- Opening Delimiter -

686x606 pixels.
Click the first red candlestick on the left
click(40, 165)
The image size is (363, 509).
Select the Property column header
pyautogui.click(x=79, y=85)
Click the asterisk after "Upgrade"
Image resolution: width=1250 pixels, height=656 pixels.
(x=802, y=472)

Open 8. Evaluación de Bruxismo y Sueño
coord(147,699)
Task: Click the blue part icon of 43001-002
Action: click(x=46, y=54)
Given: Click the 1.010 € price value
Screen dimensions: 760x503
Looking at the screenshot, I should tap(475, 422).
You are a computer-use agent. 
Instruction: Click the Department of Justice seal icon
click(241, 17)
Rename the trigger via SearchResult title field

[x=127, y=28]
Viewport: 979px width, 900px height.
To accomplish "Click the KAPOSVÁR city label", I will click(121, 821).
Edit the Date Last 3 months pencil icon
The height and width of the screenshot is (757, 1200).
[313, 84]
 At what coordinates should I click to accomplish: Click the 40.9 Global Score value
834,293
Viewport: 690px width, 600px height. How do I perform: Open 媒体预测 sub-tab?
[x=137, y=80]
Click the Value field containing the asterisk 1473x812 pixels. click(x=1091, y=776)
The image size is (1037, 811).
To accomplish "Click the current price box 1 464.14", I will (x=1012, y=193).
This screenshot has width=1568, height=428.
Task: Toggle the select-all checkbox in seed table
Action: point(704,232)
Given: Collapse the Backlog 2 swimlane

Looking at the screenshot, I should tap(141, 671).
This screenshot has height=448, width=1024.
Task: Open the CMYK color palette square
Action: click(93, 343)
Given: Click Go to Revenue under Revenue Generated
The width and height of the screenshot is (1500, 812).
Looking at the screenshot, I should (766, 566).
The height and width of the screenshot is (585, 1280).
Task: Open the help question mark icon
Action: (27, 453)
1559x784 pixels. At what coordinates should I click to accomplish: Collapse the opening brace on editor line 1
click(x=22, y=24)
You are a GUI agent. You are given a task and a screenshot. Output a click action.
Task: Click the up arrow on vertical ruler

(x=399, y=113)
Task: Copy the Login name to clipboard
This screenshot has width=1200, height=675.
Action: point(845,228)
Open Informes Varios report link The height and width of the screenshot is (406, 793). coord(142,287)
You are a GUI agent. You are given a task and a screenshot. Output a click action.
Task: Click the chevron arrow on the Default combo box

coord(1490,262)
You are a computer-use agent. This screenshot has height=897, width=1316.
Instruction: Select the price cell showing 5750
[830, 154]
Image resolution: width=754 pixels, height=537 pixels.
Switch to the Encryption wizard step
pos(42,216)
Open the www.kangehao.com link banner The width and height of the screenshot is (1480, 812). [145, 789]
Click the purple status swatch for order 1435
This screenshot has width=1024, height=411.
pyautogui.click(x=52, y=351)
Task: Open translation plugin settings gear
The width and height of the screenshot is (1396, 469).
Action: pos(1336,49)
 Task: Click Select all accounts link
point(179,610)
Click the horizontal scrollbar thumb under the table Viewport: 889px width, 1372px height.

- Closing Delimiter -

__WHAT YOU HAVE TO DO__. Your task is to retype the records precisely as they stand.

__COMPLETED EXERCISE__.
686x606 pixels.
Click the first red candlestick on the left
click(40, 165)
The image size is (363, 509).
Select the Property column header
pyautogui.click(x=79, y=85)
Click the asterisk after "Upgrade"
Image resolution: width=1250 pixels, height=656 pixels.
(x=802, y=472)

Open 8. Evaluación de Bruxismo y Sueño
coord(147,699)
Task: Click the blue part icon of 43001-002
Action: click(x=46, y=54)
Given: Click the 1.010 € price value
Screen dimensions: 760x503
Looking at the screenshot, I should tap(475, 422).
You are a computer-use agent. 
Instruction: Click the Department of Justice seal icon
click(241, 17)
Rename the trigger via SearchResult title field

[x=127, y=28]
Viewport: 979px width, 900px height.
To accomplish "Click the KAPOSVÁR city label", I will click(121, 821).
Edit the Date Last 3 months pencil icon
The height and width of the screenshot is (757, 1200).
[313, 84]
 At what coordinates should I click to accomplish: Click the 40.9 Global Score value
834,293
Viewport: 690px width, 600px height. How do I perform: Open 媒体预测 sub-tab?
[x=137, y=80]
Click the Value field containing the asterisk 1473x812 pixels. click(x=1091, y=776)
The image size is (1037, 811).
To accomplish "Click the current price box 1 464.14", I will (x=1012, y=193).
This screenshot has width=1568, height=428.
Task: Toggle the select-all checkbox in seed table
Action: point(704,232)
Given: Collapse the Backlog 2 swimlane

Looking at the screenshot, I should tap(141, 671).
This screenshot has height=448, width=1024.
Task: Open the CMYK color palette square
Action: click(93, 343)
Given: Click Go to Revenue under Revenue Generated
The width and height of the screenshot is (1500, 812).
Looking at the screenshot, I should (766, 566).
The height and width of the screenshot is (585, 1280).
Task: Open the help question mark icon
Action: (27, 453)
1559x784 pixels. At what coordinates should I click to accomplish: Collapse the opening brace on editor line 1
click(x=22, y=24)
You are a GUI agent. You are given a task and a screenshot. Output a click action.
Task: Click the up arrow on vertical ruler

(x=399, y=113)
Task: Copy the Login name to clipboard
This screenshot has width=1200, height=675.
Action: point(845,228)
Open Informes Varios report link The height and width of the screenshot is (406, 793). coord(142,287)
You are a GUI agent. You are given a task and a screenshot. Output a click action.
Task: Click the chevron arrow on the Default combo box

coord(1490,262)
You are a computer-use agent. This screenshot has height=897, width=1316.
Instruction: Select the price cell showing 5750
[830, 154]
Image resolution: width=754 pixels, height=537 pixels.
Switch to the Encryption wizard step
pos(42,216)
Open the www.kangehao.com link banner The width and height of the screenshot is (1480, 812). [145, 789]
Click the purple status swatch for order 1435
This screenshot has width=1024, height=411.
pyautogui.click(x=52, y=351)
Task: Open translation plugin settings gear
The width and height of the screenshot is (1396, 469).
Action: pos(1336,49)
 Task: Click Select all accounts link
point(179,610)
Click the horizontal scrollbar thumb under the table Viewport: 889px width, 1372px height.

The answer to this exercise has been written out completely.